## Excerpt
In one such transmitter embodiment, the vector signaling code for at least one sub-system is S4, and for at least one other sub-system is P3.


In one such transmitter embodiment, each of the data encoders maintains a history of at least one previous transmission interval to insure its transmit vector changes in each transmission interval. In a further such embodiment, the transmitter is implemented with parallel instantiations of the data history pre-coder.


In one receiver embodiment, a receiver comprises a circuit for receiving physical signals on a communications sub-channel; a data decoder for decoding the received signals representing a vector signaling code; a data post-decoder for accepting the decoded received signals and producing received sub-system data; a global decoder for accepting received sub-system data from each of the two or more communications sub-systems to be reconstituted into a received version of a set of input data.


In one such receiver embodiment, the timing of at least each communications sub-channel receiver is derived from signal transitions within its communications sub-channel.


In one such receiver embodiment, the global decoder performs a complementary computation on the received sub-system data to obtain the received version of the input data.


In one such receiver embodiment, each of the data post-decoders maintains a history of at least one previous reception interval to accurately produce its received sub-system data from the decoded received signals.

## Dataset extract
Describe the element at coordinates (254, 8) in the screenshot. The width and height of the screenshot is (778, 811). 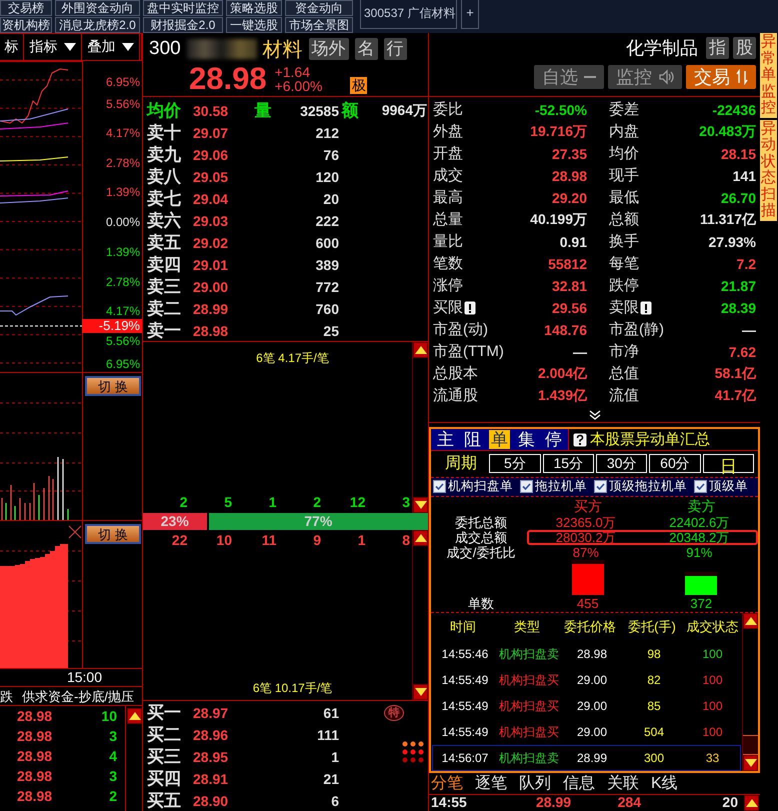
I see `nav-button: 策略选股` at that location.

## Explore the material
**a.** In the vector signaling excerpt, what is the timing of each communications sub-channel receiver derived from?
**b.** Which components make up the receiver in the receiver embodiment described in the vector signaling excerpt?
The listing is separate material from the vector signaling excerpt.

## Answers to the tasks
**a.** It is derived from signal transitions within its communications sub-channel.

**b.**
- A circuit for receiving physical signals on a communications sub-channel
- A data decoder for decoding the received signals representing a vector signaling code
- A data post-decoder for accepting the decoded received signals and producing received sub-system data
- A global decoder for accepting received sub-system data from each of the two or more communications sub-systems to be reconstituted into a received version of a set of input data